Equally as surprising, the bible’s first recorded prayer is not offered by one of its main figures – not Adam or Noah or Abraham.  In fact, the person who offers the first prayer in the bible is not even named.  He is identified only as Abraham’s servant.  This trusted helper is given the task to return to Abraham’s ancestral homeland to find a suitable wife for Isaac (you may recall I mentioned in last week’s sermon it is curious Isaac himself does not make this journey or participate in the process). 

When the servant arrives at the village of Abraham’s birth, he rests at the town’s well and prays:

Lord, God of my master Abraham, please grant me success today and show steadfast love to my master Abraham.  I am standing here by the spring of water, and the daughters of the townspeople are coming out to draw water.  Let the girl to whom I shall say, ‘Please offer your jar that I may drink,’ and who shall say, ‘Drink, and I will water your camels’—let her be the one whom you have appointed for your servant Isaac.  By this I shall know that you have shown steadfast love to my master.”
As soon as the prayer is finished, Rebekah appears and the rest is history.
The prayer contains several oddities.  One is its specificity.  There are many other ways to identify a bride-to-be… a light, an inner voice, or some other kind of sign.  The plan of the prayer has a lot of moving parts and hardly seems like a process God would propose.

Notice how the servant identifies himself to God.  He addresses the prayer to the God of Abraham and he describes Isaac as God’s servant.  In the mind of the person praying, each possesses a special relationship with God; one which he himself seems not to enjoy.  He never describes himself in relationship to God, only to his master… Abraham.  
The opening address in the prayer tells us much: “O Lord, God of my master Abraham”.  The Hebrew word translated here as O Lord is “El Shaddai”, which literally means “God of the mountain.”  It carries a sense of greatness and power and most often is translated as “Almighty God”.  In the polytheistic world religions of the ancient middle east, this would be the greatest of the gods – powerful, aloof, to be feared, and certainly not to be bothered with trifling matters like who says what to whom at a well. 

But the servant does not end his address to God with El Shaddai, he adds to it “God of my master Abraham.”  Again, in middle-eastern religions, there were the big gods who had control over things like the skies, fertility, and natural disasters and then there were personal gods whose interests were more focused on a specific individual, family, or clan.  The role these gods played in a person’s life was more like what we think of as a guardian angel.  To pray to the god of person X or the god of person Y was to entreaty a household god who was engaged with the day-to-day operations of the family.  In polytheistic thinking, El Shaddai would not be concerned with identifying a suitable wife for Isaac, but the God of Abraham would be.  

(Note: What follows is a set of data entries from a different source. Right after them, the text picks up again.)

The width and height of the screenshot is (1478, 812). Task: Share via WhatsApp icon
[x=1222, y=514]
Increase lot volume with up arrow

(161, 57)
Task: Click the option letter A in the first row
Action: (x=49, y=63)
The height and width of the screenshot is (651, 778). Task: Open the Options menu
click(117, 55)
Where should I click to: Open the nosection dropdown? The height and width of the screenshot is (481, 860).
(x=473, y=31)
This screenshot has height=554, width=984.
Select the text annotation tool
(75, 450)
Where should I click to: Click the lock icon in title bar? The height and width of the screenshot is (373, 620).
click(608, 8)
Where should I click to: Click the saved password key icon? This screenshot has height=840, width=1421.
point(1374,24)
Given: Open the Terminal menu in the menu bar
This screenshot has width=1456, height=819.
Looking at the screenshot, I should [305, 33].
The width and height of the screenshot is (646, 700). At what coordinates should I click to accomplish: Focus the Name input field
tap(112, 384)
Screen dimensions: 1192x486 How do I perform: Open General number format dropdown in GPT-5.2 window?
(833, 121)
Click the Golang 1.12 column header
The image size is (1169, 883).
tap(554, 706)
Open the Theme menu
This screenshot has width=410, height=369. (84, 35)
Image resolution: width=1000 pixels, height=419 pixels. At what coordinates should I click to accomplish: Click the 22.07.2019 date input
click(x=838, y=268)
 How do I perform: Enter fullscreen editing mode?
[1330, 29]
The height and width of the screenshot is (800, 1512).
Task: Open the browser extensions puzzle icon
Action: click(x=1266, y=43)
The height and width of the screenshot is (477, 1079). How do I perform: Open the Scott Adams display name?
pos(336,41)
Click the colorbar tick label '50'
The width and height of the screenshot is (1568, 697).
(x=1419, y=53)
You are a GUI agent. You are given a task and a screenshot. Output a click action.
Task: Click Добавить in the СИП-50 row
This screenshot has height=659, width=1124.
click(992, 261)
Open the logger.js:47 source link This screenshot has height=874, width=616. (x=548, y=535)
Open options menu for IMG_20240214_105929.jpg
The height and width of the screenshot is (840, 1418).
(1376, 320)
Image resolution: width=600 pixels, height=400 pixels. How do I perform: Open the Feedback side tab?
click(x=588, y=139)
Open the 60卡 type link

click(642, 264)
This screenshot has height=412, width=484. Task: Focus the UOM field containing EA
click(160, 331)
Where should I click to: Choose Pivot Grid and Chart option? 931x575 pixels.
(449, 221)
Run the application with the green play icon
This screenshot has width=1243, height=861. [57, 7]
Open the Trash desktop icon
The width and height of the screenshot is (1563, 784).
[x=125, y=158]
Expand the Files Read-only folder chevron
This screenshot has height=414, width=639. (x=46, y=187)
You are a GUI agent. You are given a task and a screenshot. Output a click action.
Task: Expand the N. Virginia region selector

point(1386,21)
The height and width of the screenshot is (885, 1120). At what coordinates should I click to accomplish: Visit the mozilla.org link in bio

So, in this first prayer in the bible, offered by an unnamed servant, we find something truly revolutionary.  This person has come to see and sense how the Almighty God is intimately involved in the personal affairs of his master.  Now, this may not seem ground breaking to us today.  We pray to God for any number of very personal and at times trivial matters.  Abraham’s servant is the first person in the bible to recognize these two distinct functions of ancient middle-eastern gods are in fact part of the makeup and personality of the one true God. 

In this morning’s gospel reading we hear an invitation:

“Come to me, all you that are weary and are carrying heavy burdens, and I will give you rest.  Take my yoke upon you, and learn from me; for I am gentle and humble in heart, and you will find rest for your souls.  For my yoke is easy, and my burden is light.”
These words are rooted in the personal nature of God’s Being.  We live in wearying times and we are carrying heavy burdens.  Our Lord is concerned with our welfare.  Our Lord knows our need.  And our Lord offers help and comfort. El Shaddai – the Mighty One – listens intently to every prayer, even “God is great, God is good” and “Now I lay me down to sleep.”  And this great God and our God invites us to a place of rest and ease.